Dickens, of course, used A Christmas Carol as a political tool, like most of his work. He wanted to highlight the negative tone that the wintry season had taken in post-Industrial Revolution England. Scrooge isn’t just a man, he’s a metaphor for tycoons across the nation who kept the poor and young in squalor for their profits. By renewing the old English Christmas spirit, he sought to raise awareness of the terrible plight of England’s underclass.
A Christmas Carol is the most adapted Christmas themed story (save for, well, the original). Everybody’s had a crack at it. Not everybody’s succeeded, though, and we’re here to examine a few winners and losers.
The Muppet Christmas Carol: The best one of them all. Kermit the Frog and Michael Caine come together for a brilliant performance. Casting Caine as Scrooge seems obvious at first, but he had never played the role up to this point in film! It chooses to go the musical route, as many adaptations do, and the songs are pretty much the best across the board. The film also stays fairly close to Dickens’ original writing, with Gonzo acting as narrator. Being the first Muppet feature produced after Jim Henson’s death, I wasn’t quite sure how it would turn out, but they’ve kept Jim’s spirit alive and I’m sure he would have been proud.
Mickey’s Christmas Carol: The best animated adaptation of A Christmas Carol, mainly because it sticks to the original and because it introduced us to Alan Young as Scrooge McDuck. Though Scrooge had been featured in old Carl Barks comic books, Young had brought the character to life as an old Scottish coot, and has held the role of Scrooge ever since. Like The Mupppet Christmas Carol, the roles were cast by Disney characters in humorous and appropriate ways – Black Pete is the best Ghost of Christmas Yet To Come by far.
Patrick Stewart’s A Christmas Carol: A one man stage play of the book by none other than Captain Picard himself. Stewart, an accomplished Shakespearian actor, is all of the characters in this show. It shows his extraordinary range and talent as an actor. Though you may not be able to see the one man show, it is available on CD to listen to. Make it so, Mr. Cratchit.

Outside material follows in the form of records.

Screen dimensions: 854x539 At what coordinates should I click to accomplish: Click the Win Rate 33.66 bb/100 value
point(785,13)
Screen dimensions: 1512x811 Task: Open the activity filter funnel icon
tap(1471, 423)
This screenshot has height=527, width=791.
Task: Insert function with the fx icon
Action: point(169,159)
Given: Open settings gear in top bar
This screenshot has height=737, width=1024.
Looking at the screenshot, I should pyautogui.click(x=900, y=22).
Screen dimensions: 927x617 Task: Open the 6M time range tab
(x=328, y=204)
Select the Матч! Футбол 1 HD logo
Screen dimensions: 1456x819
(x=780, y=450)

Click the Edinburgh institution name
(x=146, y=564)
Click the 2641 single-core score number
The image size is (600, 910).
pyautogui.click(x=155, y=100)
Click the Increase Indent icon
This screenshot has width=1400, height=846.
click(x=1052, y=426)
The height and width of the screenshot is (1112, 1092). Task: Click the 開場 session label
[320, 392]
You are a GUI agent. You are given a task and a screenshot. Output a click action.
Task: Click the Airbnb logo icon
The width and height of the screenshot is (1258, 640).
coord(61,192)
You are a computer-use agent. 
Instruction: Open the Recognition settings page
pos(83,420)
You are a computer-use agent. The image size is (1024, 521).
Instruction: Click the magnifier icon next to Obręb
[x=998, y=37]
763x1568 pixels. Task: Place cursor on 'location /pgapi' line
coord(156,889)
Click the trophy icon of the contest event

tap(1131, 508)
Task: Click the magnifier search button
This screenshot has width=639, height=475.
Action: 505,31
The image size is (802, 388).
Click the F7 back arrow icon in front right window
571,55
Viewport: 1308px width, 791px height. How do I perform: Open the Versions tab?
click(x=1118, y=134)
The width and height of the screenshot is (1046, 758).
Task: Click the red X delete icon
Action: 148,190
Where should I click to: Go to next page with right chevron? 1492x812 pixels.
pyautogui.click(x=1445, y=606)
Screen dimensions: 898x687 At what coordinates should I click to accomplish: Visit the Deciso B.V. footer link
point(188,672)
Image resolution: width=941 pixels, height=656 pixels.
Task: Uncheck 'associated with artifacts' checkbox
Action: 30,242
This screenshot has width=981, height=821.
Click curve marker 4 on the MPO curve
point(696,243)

Mister Magoo’s Christmas Carol: This one is a little looser of an interpretation than the previous, but the star of the show is the music. While all of the tracks aren’t as good as Muppets, the highs (The Lord’s Bright Blessing, Alone in the World) are of excellent quality. This also has the distinction of being the first Christmas special produced for television. It’s memorable and lovable – what more could you ask?
The Stingiest Man in Town: A lowlight for Rankin Bass. Though it had Walter Matthau as Scrooge, it seemed to plod along and has simply been outclassed by other musical adaptations. It was one of the last Rankin-Bass holiday productions, and they were clearly on the downslope with this snoozer.
Jetsons/Flintstones adaptations: These aren’t necessarily bad, they’re just not memorable like other adaptations are. It’s your standard retelling, they do nothing to add to the story. The shows aren’t committing crimes against television, they’re just not that interesting. There are also better Christmas episodes of these same series, so skip these.
Robert Zemeckis’ A Christmas Carol: It looks like a terrible video game. Here’s a hint, Zemeckis – motion capture is not a substitute for animation, no matter how many hours you throw at it! Plus, did Jim Carrey really have to do all those roles? You can hire other actors, you know.
Scrooged: This Bill Murray flick isn’t a straight up adaptation like the other films, but it’s still worth a mention because it’s one of the very few attempts to truly modernize the tale and put a different spin on it. It’s witty and acerbic and if you don’t like Bill Murray’s style you probably won’t like the movie. Directed by Richard Donner of Superman fame, the movie’s story is augmented by fantastic special effects.